● Text excerpt

"""

Mental health

Government has ‘not grasped’ child mental health service ‘crisis’

Lords are 'deeply concerned' at the state of children and adolescent mental health provision

Lords are 'deeply concerned' at the state of children and adolescent mental health provision

Government has “not grasped” the child mental health services “crisis”, say Lords who warn landmark legislation has “failed” to improve young people’s lives.

The cross-party Children and Families Act 2014 committee found the legislation has “largely sat on the shelf” and “languished” as a result of poor implementation, inadequate scrutiny and “incessant churn” among ministers.

The act was aimed at giving greater protection to vulnerable children, those with special needs, and to help families where the parents are separating.

The committee, made up of 12 Lords, also looked at what the act didn’t cover, but impacted many aspects of the law, including children and adolescent mental health services (CAMHS).

"""

● Data provided
"""

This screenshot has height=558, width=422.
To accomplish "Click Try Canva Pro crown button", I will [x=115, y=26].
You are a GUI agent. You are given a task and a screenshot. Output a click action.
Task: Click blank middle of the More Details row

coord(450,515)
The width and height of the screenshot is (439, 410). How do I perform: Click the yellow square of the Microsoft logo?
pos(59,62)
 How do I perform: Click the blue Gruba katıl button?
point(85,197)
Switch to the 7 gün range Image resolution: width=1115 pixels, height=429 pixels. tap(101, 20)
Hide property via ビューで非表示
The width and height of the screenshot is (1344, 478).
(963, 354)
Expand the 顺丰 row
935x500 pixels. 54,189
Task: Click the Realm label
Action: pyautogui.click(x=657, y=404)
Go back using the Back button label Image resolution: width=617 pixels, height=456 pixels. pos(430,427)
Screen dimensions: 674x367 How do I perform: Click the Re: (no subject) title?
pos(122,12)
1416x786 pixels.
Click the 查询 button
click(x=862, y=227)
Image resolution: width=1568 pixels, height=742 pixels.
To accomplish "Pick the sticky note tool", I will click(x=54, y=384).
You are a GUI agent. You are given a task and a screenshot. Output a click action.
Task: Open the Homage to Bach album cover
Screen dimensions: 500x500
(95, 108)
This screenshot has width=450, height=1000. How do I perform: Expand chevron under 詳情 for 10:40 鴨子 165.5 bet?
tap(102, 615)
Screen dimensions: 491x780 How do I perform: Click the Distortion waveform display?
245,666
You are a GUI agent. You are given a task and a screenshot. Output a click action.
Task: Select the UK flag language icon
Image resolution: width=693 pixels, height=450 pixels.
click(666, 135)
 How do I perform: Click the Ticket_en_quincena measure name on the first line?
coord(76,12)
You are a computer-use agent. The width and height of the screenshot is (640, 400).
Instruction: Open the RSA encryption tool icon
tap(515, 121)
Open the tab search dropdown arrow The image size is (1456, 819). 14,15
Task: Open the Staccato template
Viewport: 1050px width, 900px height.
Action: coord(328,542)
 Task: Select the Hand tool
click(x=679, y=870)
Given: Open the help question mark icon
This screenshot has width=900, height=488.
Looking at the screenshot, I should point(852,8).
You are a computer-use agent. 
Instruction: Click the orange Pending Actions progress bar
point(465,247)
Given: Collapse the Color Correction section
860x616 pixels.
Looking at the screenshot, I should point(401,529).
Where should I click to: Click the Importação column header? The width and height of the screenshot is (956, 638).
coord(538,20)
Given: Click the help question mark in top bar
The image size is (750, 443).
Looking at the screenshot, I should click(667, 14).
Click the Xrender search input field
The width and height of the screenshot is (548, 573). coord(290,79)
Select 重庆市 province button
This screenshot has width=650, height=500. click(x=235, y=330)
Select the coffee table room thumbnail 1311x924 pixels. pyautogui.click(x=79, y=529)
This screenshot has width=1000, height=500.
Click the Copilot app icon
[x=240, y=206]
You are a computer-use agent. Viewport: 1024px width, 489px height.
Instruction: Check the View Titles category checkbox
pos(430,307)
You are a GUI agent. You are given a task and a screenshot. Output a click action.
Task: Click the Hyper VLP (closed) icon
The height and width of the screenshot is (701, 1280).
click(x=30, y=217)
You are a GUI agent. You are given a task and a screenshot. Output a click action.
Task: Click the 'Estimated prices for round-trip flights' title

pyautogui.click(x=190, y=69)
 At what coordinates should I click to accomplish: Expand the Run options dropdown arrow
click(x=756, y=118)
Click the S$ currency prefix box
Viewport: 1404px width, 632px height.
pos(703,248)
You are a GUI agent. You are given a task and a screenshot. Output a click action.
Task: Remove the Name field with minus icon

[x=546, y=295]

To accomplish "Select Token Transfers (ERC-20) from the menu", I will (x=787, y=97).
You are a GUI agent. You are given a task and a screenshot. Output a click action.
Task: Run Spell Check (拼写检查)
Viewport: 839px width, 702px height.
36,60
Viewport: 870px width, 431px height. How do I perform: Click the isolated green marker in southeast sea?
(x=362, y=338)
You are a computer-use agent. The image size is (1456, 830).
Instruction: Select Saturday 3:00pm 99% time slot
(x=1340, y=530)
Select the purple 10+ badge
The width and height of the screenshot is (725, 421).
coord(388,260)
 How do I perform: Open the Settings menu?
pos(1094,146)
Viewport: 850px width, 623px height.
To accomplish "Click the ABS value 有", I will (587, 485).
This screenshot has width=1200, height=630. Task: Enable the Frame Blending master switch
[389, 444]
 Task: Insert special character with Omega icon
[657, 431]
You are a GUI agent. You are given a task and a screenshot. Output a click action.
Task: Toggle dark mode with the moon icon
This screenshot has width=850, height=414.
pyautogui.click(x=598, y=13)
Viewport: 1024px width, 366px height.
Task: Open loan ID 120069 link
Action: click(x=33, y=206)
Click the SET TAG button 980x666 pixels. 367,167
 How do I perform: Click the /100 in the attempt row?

"""

● Work task 1
Say whether each statement below agrees with the article on child mental health services, answering yes or no and quoting the deciding words from the article: (a) The committee is made up of 12 Lords. (b) The committee found that the legislation had been well implemented. (c) One aim of the act was to help families where the parents are separating.
● Work task 2
Reproduce the part of the article on child mental health services that opens with the words "The act was" and closes with "parents are separating.", swapping "vulnerable children" for "at-risk children".
● Work task 3
Carry on the article on child mental health services from where it stops.

● Written answer 1
(a) Yes: "The committee, made up of 12 Lords"
(b) No: "“languished” as a result of poor implementation"
(c) Yes: "to help families where the parents are separating"

● Written answer 2
The act was aimed at giving greater protection to at-risk children, those with special needs, and to help families where the parents are separating.

● Written answer 3
Lords are “deeply concerned” about the state of CAMHS, adding “they are in crisis. This is a grave threat both to the success of individual provisions of the act and to its overarching aim of enhancing the lives of children and their families”.

“The government, in allowing the services to deteriorate to this level, has shown it has not grasped the importance and severity of this problem.”

Mental health supplement
Read the nine-page investigation here

A four-month Schools Week investigation revealed how suicidal children were being turned away from overstretched CAMHS with schools instead told to “keep them safe”.

A year on, headteachers now fear it will take a “Baby P” incident in their classroom to trigger proper support to deal with the “new normal” of heightened mental health issues.

New NHS data shows how the rate of probable mental disorders in school-aged children remains at 1 in 6, up from 1 in 9 pre-pandemic.

NHS figures show 733,000 children and young people were in contact with mental health services in the 2021-22 financial year, compared with 398,000 in 2018-19. 

Parents told the committee how their teenage children had attempted suicide up to three times while waiting for CAMHS services, while others said services were “non existent apart from in extreme crisis”.

SEND system ‘failing children’

Lords said important early intervention, to reduce high-cost interventions later down the line, “remained absent across many of the areas we looked at, threatening the stability of families and the health of children and young people”.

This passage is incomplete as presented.